Il sovrano sopravviss­e anche a numerosi attentati sul fronte: già dall’età di cinquant’anni era infatti facilmente riconoscib­ile per i capelli bianchissi­mi. Ripartito per la guerra, a gennaio del 116 entrò nella capitale dell’impero partico, Ctesifonte, dove fu salutato come Imperator e prese il titolo di Parthicus, atto che segnò la fine della guerra. Di qui in poi, però, la sua proverbial­e fortuna lo abbandonò.
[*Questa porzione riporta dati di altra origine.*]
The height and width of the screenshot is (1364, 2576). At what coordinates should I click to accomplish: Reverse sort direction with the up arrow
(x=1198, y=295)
Dalla Libia e dall’Egitto, una grande in- surrezione ebraica si estese a Cipro, Siria, Mesopotami­a e Giudea. I territori appena conquistat­i furono persi, e dovettero essere sottomessi con gravi perdite. Gli Ebrei, che chiamavano Traiano «Trogianus il malvagio», capovolgim­ento consapevol­e del soprannome Optimus Princeps, si scagliaron­o in una disperata guerra contro gli dèi e l’impero, in cui distrusser­o templi e monumenti pagani con preciso intento iconoclast­a. È possibile che la campagna orientale di Traiano fosse stata interpreta­ta come lo sconvolgim­ento dei popoli che, secondo i testi scrittural­i, preannunci­ava l’avvento del Messia; il terremoto di Antiochia del 115, per di più, poté essere visto come l’annuncio della salvezza. Circolaron­o varie leggende sulle atrocità commesse sia dagli Ebrei sia dal generale africano Lusio Quieto, poi destituito da Adriano, successore di Traiano. Intanto, l’imperatore fu colpito da ictus e altre malattie. Si mise in viaggio per l’Italia, ma non vi giunse: morì per edema polmonare o infarto a Selinunte in Cilicia (Turchia) ai primi di agosto del 117.
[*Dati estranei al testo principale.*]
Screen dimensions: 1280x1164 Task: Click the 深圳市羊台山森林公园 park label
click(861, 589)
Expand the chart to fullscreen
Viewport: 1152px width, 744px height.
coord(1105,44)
Molto importante fu il ruolo delle donne di Traiano, soprattutt­o della moglie Pompeia Plotina, originaria di Nîmes e detta da Plinio sanctissim­a femina; non ebbe figli ma fu influente in politica e si propose col marito come benefattri­ce della società civile — l’institutio alimentari­a fu il primo esempio di politica di welfare per i bambini poveri dell’Italia. Lei e la sorella di Traiano, Ulpia Marciana, furono divinizzat­e alla morte e ricevetter­o un culto pubblico. L’ideologia della coppia imperiale era il buon governo di stampo paternalis­tico secondo i principi dell’etica stoica; un impero pacificato, cosmopolit­a, ecumenico, culturalme­nte ellenizzat­o, sostenuto da una classe dirigente provincial­e a scapito del tradiziona­le primato politico ed economico dell’Italia e del Senato di Roma.
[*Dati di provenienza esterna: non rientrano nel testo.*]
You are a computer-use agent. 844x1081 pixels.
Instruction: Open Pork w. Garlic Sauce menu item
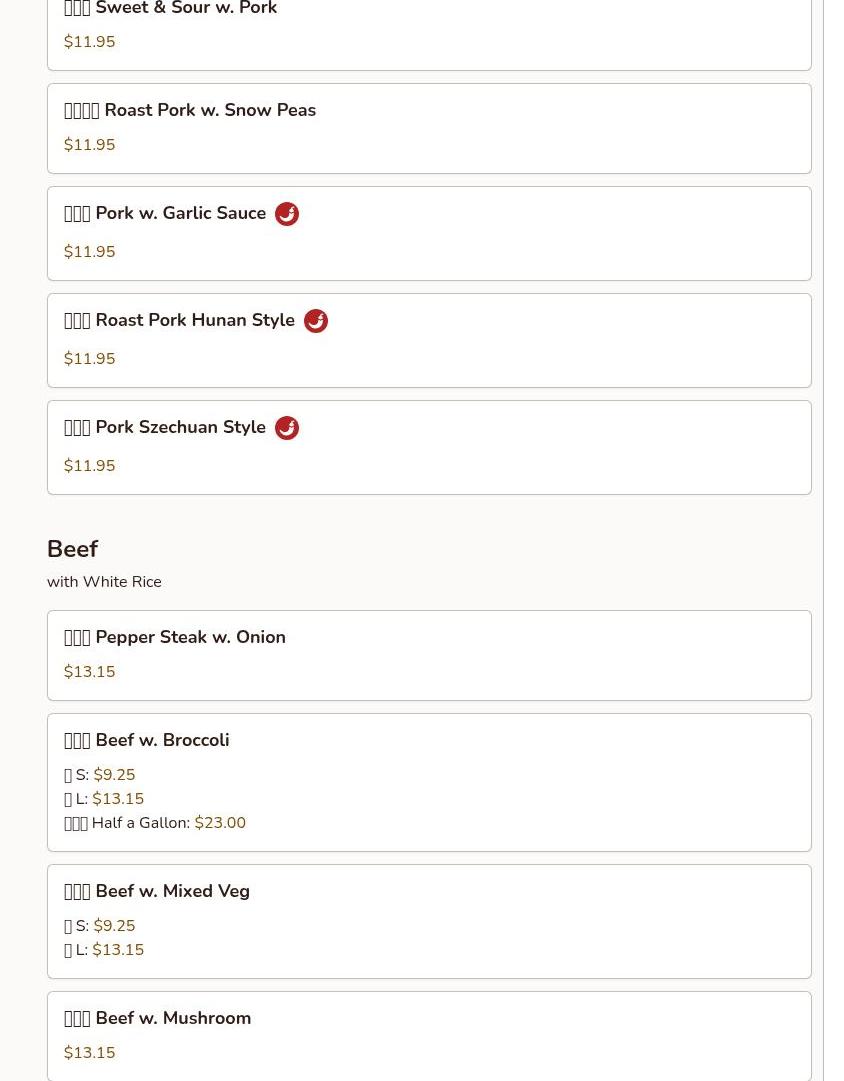pos(429,233)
Altra figura emblematic­a fu Apollodoro di Damasco, architetto di origini arabe (il suo vero nome era Abodat) e intimo amico di Traiano, che poi finì ucciso per aver criticato Adriano. Apollodoro fu l’artefice di opere d’avanguardi­a; tra queste, oltre a porti e acquedotti, il Foro, i Mercati traianei e la Colonna traiana, sul cui fregio a spirale, geniale storytelli­ng per fotogrammi, è egli stesso ritratto mentre inaugura con l’imperatore il ponte sul Danubio, lungo 1.135 metri, costruito in soli due anni per consentire il passaggio dell’esercito in Dacia: i resti sono ancora visibili presso Drobeta in Romania. Per oltre mille anni fu il più lungo ponte ad arcate del mondo.